Re: INFO: rcu detected stall in sys_sendfile64 (2)
On Wed, Mar 13, 2019 at 5:37 PM Theodore Ts'o wrote: > > On Wed, Mar 13, 2019 at 07:43:38AM +0100, Dmitry Vyukov wrote: > > It would be more useful to accept patches that make syzkaller create > > better reproducers from these people. Manual work is not scalable. We > > would need 10 reproducers per day for a dozen of OSes (incl some > > private kernels/branches). Anybody is free to run syzkaller manually > > and do full manual (perfect) reporting. But for us it become clear > > very early that it won't work. Then see above, while that human is > > sleeping/on weekend/vacation, syzbot will already bisect own > > reproducer. Adding manual reproducer later won't help in any way. > > syzkaller already does lots of smart work for reproducers. Let's not > > give up on the last mile and switch back to all manual work. > > I suspect a scalable solution that would significantly improve things > is one where Syzbot tries N times for a "good" result to make sure > it's not a flaky pass. N could either be hard-coded to some value > like 8 or 10, or Syzbot could experimentally try to figure out how > reliable the reproducer happens to be, and figure out what an ideal > "N" value should be for a particular reproducer. It currently tries 8 times, see e.g.: https://syzkaller.appspot.com/text?tag=Log=13354d9d20
Re: INFO: rcu detected stall in sys_sendfile64 (2)

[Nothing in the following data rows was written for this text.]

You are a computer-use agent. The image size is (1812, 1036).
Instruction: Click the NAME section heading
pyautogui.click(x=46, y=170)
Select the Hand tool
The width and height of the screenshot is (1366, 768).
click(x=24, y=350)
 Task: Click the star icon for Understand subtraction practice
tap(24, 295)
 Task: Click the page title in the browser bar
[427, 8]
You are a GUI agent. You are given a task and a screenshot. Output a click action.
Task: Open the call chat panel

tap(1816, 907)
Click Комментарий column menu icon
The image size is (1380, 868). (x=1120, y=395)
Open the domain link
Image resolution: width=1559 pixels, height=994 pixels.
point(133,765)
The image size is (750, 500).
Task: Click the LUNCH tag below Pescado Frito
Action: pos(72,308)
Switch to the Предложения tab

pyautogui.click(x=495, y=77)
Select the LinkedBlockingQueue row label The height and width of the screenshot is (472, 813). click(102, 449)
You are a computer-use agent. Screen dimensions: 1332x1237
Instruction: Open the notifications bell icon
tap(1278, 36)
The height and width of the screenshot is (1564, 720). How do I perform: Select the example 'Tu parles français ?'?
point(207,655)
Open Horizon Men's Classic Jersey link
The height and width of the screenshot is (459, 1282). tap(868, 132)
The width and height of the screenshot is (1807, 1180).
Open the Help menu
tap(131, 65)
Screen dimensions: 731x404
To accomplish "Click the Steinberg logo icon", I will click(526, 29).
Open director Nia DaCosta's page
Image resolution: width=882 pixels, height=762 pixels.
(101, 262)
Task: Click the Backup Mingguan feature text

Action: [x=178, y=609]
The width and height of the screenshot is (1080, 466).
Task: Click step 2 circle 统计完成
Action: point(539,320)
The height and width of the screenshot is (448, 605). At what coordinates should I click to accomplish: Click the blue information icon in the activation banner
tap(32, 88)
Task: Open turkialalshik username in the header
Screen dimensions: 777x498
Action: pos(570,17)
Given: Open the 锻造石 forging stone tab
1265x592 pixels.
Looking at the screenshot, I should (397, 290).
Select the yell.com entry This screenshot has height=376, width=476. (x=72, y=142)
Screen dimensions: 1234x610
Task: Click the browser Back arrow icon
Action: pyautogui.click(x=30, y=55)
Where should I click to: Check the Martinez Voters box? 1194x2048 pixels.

On Wed, Mar 13, 2019 at 07:43:38AM +0100, Dmitry Vyukov wrote: > It would be more useful to accept patches that make syzkaller create > better reproducers from these people. Manual work is not scalable. We > would need 10 reproducers per day for a dozen of OSes (incl some > private kernels/branches). Anybody is free to run syzkaller manually > and do full manual (perfect) reporting. But for us it become clear > very early that it won't work. Then see above, while that human is > sleeping/on weekend/vacation, syzbot will already bisect own > reproducer. Adding manual reproducer later won't help in any way. > syzkaller already does lots of smart work for reproducers. Let's not > give up on the last mile and switch back to all manual work. I suspect a scalable solution that would significantly improve things is one where Syzbot tries N times for a "good" result to make sure it's not a flaky pass. N could either be hard-coded to some value like 8 or 10, or Syzbot could experimentally try to figure out how reliable the reproducer happens to be, and figure out what an ideal "N" value should be for a particular reproducer. - Ted
Re: INFO: rcu detected stall in sys_sendfile64 (2)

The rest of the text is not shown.